On Saturday, 400 protesters gathered with Liberal Victorian senators Mitch Fifield and Scott Ryan to protest against the price on carbon outside Prime Minister Julia Gillard's electorate office in Werribee, Victoria.

Meanwhile, at Treasury Place in Melbourne's city, an estimated 8,000 protesters gathered to support the prime minister's carbon tax plan and call for action on climate change.

Earlier, the Australian federal government announced its plan to introduce a fixed price on carbon from July 2012. The carbon tax will then morph into an emissions trading scheme in three or five years time.

The details of the carbon tax and the amount of compensation are yet to be determined.

According to an organizer of the pro-tax rally, Paul Mackay, supporters for the carbon price plan had won the battle.

"We were overwhelmed with the amount of people that came out - the entirety of Treasury Place was packed," he told Australia Associated Press (AAP) on Saturday.

"It certainly eclipsed that of the anti-carbon tax rally.

"The message was loud and clear that there are plenty of Melburnians who are happy to, on their Saturday morning, come out and rally for swift and effective measures to reduce our greenhouse pollution."

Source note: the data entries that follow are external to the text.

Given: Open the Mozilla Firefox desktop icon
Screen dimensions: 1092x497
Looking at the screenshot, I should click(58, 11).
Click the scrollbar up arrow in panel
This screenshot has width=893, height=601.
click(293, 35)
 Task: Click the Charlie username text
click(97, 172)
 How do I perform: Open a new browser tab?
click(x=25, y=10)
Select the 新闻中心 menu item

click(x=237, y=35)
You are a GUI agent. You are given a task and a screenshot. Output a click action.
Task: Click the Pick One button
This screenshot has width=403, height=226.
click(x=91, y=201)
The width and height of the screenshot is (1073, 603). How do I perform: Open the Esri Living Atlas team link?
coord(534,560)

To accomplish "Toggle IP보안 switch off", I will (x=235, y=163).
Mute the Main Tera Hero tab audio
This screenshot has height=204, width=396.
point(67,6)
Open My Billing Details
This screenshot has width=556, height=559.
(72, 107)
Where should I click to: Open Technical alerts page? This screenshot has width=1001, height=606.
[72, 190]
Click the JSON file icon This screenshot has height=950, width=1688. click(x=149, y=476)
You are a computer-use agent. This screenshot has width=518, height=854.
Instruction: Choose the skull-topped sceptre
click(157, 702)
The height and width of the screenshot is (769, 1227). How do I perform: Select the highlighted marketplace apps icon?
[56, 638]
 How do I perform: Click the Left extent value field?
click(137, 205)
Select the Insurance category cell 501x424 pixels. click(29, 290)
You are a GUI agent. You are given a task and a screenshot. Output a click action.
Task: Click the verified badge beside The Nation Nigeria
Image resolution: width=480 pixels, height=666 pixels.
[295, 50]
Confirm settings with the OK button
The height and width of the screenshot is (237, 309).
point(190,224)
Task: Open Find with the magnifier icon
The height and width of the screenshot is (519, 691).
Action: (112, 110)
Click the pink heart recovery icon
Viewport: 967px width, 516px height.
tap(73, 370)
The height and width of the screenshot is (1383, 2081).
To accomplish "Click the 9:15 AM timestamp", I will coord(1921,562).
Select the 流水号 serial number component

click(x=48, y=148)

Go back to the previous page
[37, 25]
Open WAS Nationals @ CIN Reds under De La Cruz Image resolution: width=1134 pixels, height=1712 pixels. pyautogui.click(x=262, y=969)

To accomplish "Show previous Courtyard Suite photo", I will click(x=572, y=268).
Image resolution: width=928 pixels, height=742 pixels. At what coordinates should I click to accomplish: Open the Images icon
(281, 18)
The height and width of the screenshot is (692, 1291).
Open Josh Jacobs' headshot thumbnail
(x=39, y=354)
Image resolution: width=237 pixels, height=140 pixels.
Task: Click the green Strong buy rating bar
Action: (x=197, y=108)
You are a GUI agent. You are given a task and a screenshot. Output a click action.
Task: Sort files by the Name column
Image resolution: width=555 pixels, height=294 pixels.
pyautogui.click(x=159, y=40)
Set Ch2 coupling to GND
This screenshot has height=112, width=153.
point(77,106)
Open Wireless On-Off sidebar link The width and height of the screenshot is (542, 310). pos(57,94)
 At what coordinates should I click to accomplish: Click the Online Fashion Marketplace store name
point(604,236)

Mark Dreyfus, Parliamentary Secretary for Climate Change and Energy Efficiency, said the numbers at the big numbers of pro- carbon tax rally showed the majority of Australians wanted action on climate change.

However, Senator Fifield, who addressed anti-carbon tax protesters, said pricing carbon would be a tax on everything that achieved nothing.

"The several hundred people rallying in front of Julia Gillard' s office on a Melbourne long weekend demonstrates the anger and betrayal felt by the community over the Prime Minister's carbon tax lie," he told AAP on Saturday, adding that the prime minister last year made an election promise of not introducing a carbon tax.

Amid fierce debate about the government's carbon tax plan, the federal government's key climate adviser, Ross Garnaut on Friday released the fifth update to his 2008 report on climate change, specifically tackling climate science.

He also released specific data on temperature, sea level rises and extreme events from recent years.

Professor Garnaut warned the scientific case for climate change had strengthened the position that the Earth is warming and that human emissions of greenhouse gases are the main cause.

Australian National University Crawford School of Economics professor Jeff Bennett, however, said it is a mistake for Australia to set a price for carbon before other countries do, and the government's policy will disadvantage local exporters.

Opposition Leader Tony Abbott also launched attack on the carbon tax plan, saying that it is an assault on the Australian people's standard of living, as the carbon tax meant people would pay 300 U.S. dollars more a year on their electricity bills and 6. 5 U.S. cents a liter extra for petrol, which would add about three U.S. dollars to the cost of a tank of petrol.

After the announcement on carbon tax plan, a latest poll on Tuesday showed primary vote for federal Labor slump six points to 30 percent, the lowest on record.